→ Task to complete: A complete, exact copy of the data is the required answer.

→ Extracted records:
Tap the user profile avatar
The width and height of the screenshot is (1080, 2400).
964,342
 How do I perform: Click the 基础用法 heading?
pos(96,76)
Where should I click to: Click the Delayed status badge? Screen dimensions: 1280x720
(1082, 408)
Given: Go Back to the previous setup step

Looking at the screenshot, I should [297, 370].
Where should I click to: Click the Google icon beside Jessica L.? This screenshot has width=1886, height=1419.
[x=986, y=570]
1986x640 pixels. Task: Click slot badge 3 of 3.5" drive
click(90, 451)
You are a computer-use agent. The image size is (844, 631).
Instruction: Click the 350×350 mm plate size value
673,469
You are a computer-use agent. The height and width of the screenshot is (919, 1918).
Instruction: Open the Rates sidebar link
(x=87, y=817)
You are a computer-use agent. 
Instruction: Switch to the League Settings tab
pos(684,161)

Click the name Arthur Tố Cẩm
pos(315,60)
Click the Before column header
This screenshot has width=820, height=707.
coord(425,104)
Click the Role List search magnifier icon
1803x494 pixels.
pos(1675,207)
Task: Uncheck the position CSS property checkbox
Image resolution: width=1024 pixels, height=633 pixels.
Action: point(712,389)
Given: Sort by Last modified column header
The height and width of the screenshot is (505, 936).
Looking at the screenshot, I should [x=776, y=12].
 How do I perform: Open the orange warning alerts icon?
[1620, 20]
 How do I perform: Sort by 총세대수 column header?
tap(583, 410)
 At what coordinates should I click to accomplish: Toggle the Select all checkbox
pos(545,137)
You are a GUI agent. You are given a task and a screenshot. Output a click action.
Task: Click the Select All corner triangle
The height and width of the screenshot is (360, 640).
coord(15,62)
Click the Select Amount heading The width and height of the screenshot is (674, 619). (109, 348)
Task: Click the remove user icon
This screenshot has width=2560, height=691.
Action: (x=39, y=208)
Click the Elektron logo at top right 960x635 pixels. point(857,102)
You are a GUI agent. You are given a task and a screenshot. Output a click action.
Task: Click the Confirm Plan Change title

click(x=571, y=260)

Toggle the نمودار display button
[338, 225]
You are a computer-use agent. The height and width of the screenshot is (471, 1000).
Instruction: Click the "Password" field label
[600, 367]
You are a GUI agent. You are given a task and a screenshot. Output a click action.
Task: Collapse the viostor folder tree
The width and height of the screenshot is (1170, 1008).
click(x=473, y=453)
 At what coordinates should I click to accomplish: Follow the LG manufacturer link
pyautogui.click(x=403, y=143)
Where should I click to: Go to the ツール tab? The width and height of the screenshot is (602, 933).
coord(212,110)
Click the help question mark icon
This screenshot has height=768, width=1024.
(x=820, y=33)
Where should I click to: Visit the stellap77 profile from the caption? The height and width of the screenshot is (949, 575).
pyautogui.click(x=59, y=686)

→ Result of the task:
Tap the user profile avatar
The width and height of the screenshot is (1080, 2400).
964,342
 How do I perform: Click the 基础用法 heading?
pos(96,76)
Where should I click to: Click the Delayed status badge? Screen dimensions: 1280x720
(1082, 408)
Given: Go Back to the previous setup step

Looking at the screenshot, I should [297, 370].
Where should I click to: Click the Google icon beside Jessica L.? This screenshot has width=1886, height=1419.
[x=986, y=570]
1986x640 pixels. Task: Click slot badge 3 of 3.5" drive
click(90, 451)
You are a computer-use agent. The image size is (844, 631).
Instruction: Click the 350×350 mm plate size value
673,469
You are a computer-use agent. The height and width of the screenshot is (919, 1918).
Instruction: Open the Rates sidebar link
(x=87, y=817)
You are a computer-use agent. 
Instruction: Switch to the League Settings tab
pos(684,161)

Click the name Arthur Tố Cẩm
pos(315,60)
Click the Before column header
This screenshot has width=820, height=707.
coord(425,104)
Click the Role List search magnifier icon
1803x494 pixels.
pos(1675,207)
Task: Uncheck the position CSS property checkbox
Image resolution: width=1024 pixels, height=633 pixels.
Action: point(712,389)
Given: Sort by Last modified column header
The height and width of the screenshot is (505, 936).
Looking at the screenshot, I should [x=776, y=12].
 How do I perform: Open the orange warning alerts icon?
[1620, 20]
 How do I perform: Sort by 총세대수 column header?
tap(583, 410)
 At what coordinates should I click to accomplish: Toggle the Select all checkbox
pos(545,137)
You are a GUI agent. You are given a task and a screenshot. Output a click action.
Task: Click the Select All corner triangle
The height and width of the screenshot is (360, 640).
coord(15,62)
Click the Select Amount heading The width and height of the screenshot is (674, 619). (109, 348)
Task: Click the remove user icon
This screenshot has width=2560, height=691.
Action: (x=39, y=208)
Click the Elektron logo at top right 960x635 pixels. point(857,102)
You are a GUI agent. You are given a task and a screenshot. Output a click action.
Task: Click the Confirm Plan Change title

click(x=571, y=260)

Toggle the نمودار display button
[338, 225]
You are a computer-use agent. The height and width of the screenshot is (471, 1000).
Instruction: Click the "Password" field label
[600, 367]
You are a GUI agent. You are given a task and a screenshot. Output a click action.
Task: Collapse the viostor folder tree
The width and height of the screenshot is (1170, 1008).
click(x=473, y=453)
 At what coordinates should I click to accomplish: Follow the LG manufacturer link
pyautogui.click(x=403, y=143)
Where should I click to: Go to the ツール tab? The width and height of the screenshot is (602, 933).
coord(212,110)
Click the help question mark icon
This screenshot has height=768, width=1024.
(x=820, y=33)
Where should I click to: Visit the stellap77 profile from the caption? The height and width of the screenshot is (949, 575).
pyautogui.click(x=59, y=686)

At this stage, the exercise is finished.